Format each line of the items below as a string in a JSON list, one entry per line, omitting blank lines.

● Items in a dataset
────────

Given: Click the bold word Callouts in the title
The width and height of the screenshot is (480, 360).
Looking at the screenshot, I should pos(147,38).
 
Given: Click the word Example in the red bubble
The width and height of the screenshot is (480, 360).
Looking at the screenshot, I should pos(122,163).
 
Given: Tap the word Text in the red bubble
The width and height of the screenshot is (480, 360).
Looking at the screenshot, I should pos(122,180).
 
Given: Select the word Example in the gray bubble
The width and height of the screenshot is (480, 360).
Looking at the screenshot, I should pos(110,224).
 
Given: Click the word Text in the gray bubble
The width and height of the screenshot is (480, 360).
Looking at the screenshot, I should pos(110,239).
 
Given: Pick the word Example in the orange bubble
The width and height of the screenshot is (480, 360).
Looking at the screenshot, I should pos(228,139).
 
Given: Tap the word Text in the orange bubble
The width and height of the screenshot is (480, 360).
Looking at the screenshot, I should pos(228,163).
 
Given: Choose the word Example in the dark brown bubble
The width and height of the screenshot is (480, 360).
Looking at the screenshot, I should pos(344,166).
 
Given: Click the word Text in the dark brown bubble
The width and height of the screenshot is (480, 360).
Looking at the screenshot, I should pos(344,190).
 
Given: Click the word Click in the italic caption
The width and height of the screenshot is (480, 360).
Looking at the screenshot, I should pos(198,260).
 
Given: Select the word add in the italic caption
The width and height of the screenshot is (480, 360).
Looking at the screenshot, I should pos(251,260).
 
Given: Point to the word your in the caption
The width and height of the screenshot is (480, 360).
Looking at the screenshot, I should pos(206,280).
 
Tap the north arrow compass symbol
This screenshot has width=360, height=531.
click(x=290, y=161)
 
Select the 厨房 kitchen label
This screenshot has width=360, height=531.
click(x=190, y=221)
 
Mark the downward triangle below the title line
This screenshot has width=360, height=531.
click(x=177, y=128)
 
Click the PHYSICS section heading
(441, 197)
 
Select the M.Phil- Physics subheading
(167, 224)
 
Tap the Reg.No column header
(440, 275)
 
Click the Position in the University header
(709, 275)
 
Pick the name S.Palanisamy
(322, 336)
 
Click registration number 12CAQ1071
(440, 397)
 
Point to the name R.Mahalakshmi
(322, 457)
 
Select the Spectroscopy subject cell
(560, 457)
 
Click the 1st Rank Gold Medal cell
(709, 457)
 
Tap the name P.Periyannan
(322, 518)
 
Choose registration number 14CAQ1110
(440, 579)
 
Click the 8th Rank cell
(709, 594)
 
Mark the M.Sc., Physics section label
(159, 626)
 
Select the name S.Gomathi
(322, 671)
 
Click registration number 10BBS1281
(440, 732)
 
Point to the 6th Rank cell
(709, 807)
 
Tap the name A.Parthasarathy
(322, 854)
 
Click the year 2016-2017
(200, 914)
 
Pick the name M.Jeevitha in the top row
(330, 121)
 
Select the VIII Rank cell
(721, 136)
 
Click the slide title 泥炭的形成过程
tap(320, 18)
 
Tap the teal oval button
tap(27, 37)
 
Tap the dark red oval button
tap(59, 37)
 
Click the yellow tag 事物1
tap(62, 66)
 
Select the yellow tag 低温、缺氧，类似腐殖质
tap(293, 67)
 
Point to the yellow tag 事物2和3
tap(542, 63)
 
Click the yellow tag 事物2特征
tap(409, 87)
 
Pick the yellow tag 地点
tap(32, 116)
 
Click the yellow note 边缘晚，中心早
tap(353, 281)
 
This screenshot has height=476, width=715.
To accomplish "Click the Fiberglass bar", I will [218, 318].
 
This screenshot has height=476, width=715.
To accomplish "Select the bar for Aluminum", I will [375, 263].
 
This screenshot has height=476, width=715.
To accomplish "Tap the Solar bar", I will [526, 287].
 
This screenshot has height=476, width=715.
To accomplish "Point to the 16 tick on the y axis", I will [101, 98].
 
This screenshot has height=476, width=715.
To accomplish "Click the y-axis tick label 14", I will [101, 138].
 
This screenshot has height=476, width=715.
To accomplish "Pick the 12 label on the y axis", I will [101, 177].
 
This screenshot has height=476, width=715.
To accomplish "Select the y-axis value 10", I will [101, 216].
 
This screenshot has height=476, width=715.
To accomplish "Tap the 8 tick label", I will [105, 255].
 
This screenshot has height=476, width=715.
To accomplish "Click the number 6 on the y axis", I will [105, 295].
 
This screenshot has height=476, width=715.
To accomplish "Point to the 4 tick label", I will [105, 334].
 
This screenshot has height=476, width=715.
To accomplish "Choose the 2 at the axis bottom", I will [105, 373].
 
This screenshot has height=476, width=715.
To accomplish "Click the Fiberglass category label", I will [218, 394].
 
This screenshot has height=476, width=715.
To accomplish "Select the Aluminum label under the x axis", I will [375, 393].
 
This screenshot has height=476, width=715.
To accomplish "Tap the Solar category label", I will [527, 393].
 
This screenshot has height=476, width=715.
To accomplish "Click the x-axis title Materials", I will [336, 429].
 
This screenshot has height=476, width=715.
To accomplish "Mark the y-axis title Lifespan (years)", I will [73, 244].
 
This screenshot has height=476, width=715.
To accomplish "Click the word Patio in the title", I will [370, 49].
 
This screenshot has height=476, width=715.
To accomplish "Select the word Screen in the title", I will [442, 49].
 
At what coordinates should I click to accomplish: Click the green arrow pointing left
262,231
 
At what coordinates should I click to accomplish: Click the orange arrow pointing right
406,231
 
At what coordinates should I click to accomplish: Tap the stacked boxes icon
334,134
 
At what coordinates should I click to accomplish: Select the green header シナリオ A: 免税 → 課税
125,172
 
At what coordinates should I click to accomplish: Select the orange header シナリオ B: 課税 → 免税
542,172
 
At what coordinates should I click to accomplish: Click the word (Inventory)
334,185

────────

● ANSWER
[
  "Given: Click the bold word Callouts in the title",
  "The width and height of the screenshot is (480, 360).",
  "Looking at the screenshot, I should pos(147,38).",
  "Given: Click the word Example in the red bubble",
  "The width and height of the screenshot is (480, 360).",
  "Looking at the screenshot, I should pos(122,163).",
  "Given: Tap the word Text in the red bubble",
  "The width and height of the screenshot is (480, 360).",
  "Looking at the screenshot, I should pos(122,180).",
  "Given: Select the word Example in the gray bubble",
  "The width and height of the screenshot is (480, 360).",
  "Looking at the screenshot, I should pos(110,224).",
  "Given: Click the word Text in the gray bubble",
  "The width and height of the screenshot is (480, 360).",
  "Looking at the screenshot, I should pos(110,239).",
  "Given: Pick the word Example in the orange bubble",
  "The width and height of the screenshot is (480, 360).",
  "Looking at the screenshot, I should pos(228,139).",
  "Given: Tap the word Text in the orange bubble",
  "The width and height of the screenshot is (480, 360).",
  "Looking at the screenshot, I should pos(228,163).",
  "Given: Choose the word Example in the dark brown bubble",
  "The width and height of the screenshot is (480, 360).",
  "Looking at the screenshot, I should pos(344,166).",
  "Given: Click the word Text in the dark brown bubble",
  "The width and height of the screenshot is (480, 360).",
  "Looking at the screenshot, I should pos(344,190).",
  "Given: Click the word Click in the italic caption",
  "The width and height of the screenshot is (480, 360).",
  "Looking at the screenshot, I should pos(198,260).",
  "Given: Select the word add in the italic caption",
  "The width and height of the screenshot is (480, 360).",
  "Looking at the screenshot, I should pos(251,260).",
  "Given: Point to the word your in the caption",
  "The width and height of the screenshot is (480, 360).",
  "Looking at the screenshot, I should pos(206,280).",
  "Tap the north arrow compass symbol",
  "This screenshot has width=360, height=531.",
  "click(x=290, y=161)",
  "Select the 厨房 kitchen label",
  "This screenshot has width=360, height=531.",
  "click(x=190, y=221)",
  "Mark the downward triangle below the title line",
  "This screenshot has width=360, height=531.",
  "click(x=177, y=128)",
  "Click the PHYSICS section heading",
  "(441, 197)",
  "Select the M.Phil- Physics subheading",
  "(167, 224)",
  "Tap the Reg.No column header",
  "(440, 275)",
  "Click the Position in the University header",
  "(709, 275)",
  "Pick the name S.Palanisamy",
  "(322, 336)",
  "Click registration number 12CAQ1071",
  "(440, 397)",
  "Point to the name R.Mahalakshmi",
  "(322, 457)",
  "Select the Spectroscopy subject cell",
  "(560, 457)",
  "Click the 1st Rank Gold Medal cell",
  "(709, 457)",
  "Tap the name P.Periyannan",
  "(322, 518)",
  "Choose registration number 14CAQ1110",
  "(440, 579)",
  "Click the 8th Rank cell",
  "(709, 594)",
  "Mark the M.Sc., Physics section label",
  "(159, 626)",
  "Select the name S.Gomathi",
  "(322, 671)",
  "Click registration number 10BBS1281",
  "(440, 732)",
  "Point to the 6th Rank cell",
  "(709, 807)",
  "Tap the name A.Parthasarathy",
  "(322, 854)",
  "Click the year 2016-2017",
  "(200, 914)",
  "Pick the name M.Jeevitha in the top row",
  "(330, 121)",
  "Select the VIII Rank cell",
  "(721, 136)",
  "Click the slide title 泥炭的形成过程",
  "tap(320, 18)",
  "Tap the teal oval button",
  "tap(27, 37)",
  "Tap the dark red oval button",
  "tap(59, 37)",
  "Click the yellow tag 事物1",
  "tap(62, 66)",
  "Select the yellow tag 低温、缺氧，类似腐殖质",
  "tap(293, 67)",
  "Point to the yellow tag 事物2和3",
  "tap(542, 63)",
  "Click the yellow tag 事物2特征",
  "tap(409, 87)",
  "Pick the yellow tag 地点",
  "tap(32, 116)",
  "Click the yellow note 边缘晚，中心早",
  "tap(353, 281)",
  "This screenshot has height=476, width=715.",
  "To accomplish \"Click the Fiberglass bar\", I will [218, 318].",
  "This screenshot has height=476, width=715.",
  "To accomplish \"Select the bar for Aluminum\", I will [375, 263].",
  "This screenshot has height=476, width=715.",
  "To accomplish \"Tap the Solar bar\", I will [526, 287].",
  "This screenshot has height=476, width=715.",
  "To accomplish \"Point to the 16 tick on the y axis\", I will [101, 98].",
  "This screenshot has height=476, width=715.",
  "To accomplish \"Click the y-axis tick label 14\", I will [101, 138].",
  "This screenshot has height=476, width=715.",
  "To accomplish \"Pick the 12 label on the y axis\", I will [101, 177].",
  "This screenshot has height=476, width=715.",
  "To accomplish \"Select the y-axis value 10\", I will [101, 216].",
  "This screenshot has height=476, width=715.",
  "To accomplish \"Tap the 8 tick label\", I will [105, 255].",
  "This screenshot has height=476, width=715.",
  "To accomplish \"Click the number 6 on the y axis\", I will [105, 295].",
  "This screenshot has height=476, width=715.",
  "To accomplish \"Point to the 4 tick label\", I will [105, 334].",
  "This screenshot has height=476, width=715.",
  "To accomplish \"Choose the 2 at the axis bottom\", I will [105, 373].",
  "This screenshot has height=476, width=715.",
  "To accomplish \"Click the Fiberglass category label\", I will [218, 394].",
  "This screenshot has height=476, width=715.",
  "To accomplish \"Select the Aluminum label under the x axis\", I will [375, 393].",
  "This screenshot has height=476, width=715.",
  "To accomplish \"Tap the Solar category label\", I will [527, 393].",
  "This screenshot has height=476, width=715.",
  "To accomplish \"Click the x-axis title Materials\", I will [336, 429].",
  "This screenshot has height=476, width=715.",
  "To accomplish \"Mark the y-axis title Lifespan (years)\", I will [73, 244].",
  "This screenshot has height=476, width=715.",
  "To accomplish \"Click the word Patio in the title\", I will [370, 49].",
  "This screenshot has height=476, width=715.",
  "To accomplish \"Select the word Screen in the title\", I will [442, 49].",
  "At what coordinates should I click to accomplish: Click the green arrow pointing left",
  "262,231",
  "At what coordinates should I click to accomplish: Click the orange arrow pointing right",
  "406,231",
  "At what coordinates should I click to accomplish: Tap the stacked boxes icon",
  "334,134",
  "At what coordinates should I click to accomplish: Select the green header シナリオ A: 免税 → 課税",
  "125,172",
  "At what coordinates should I click to accomplish: Select the orange header シナリオ B: 課税 → 免税",
  "542,172",
  "At what coordinates should I click to accomplish: Click the word (Inventory)",
  "334,185"
]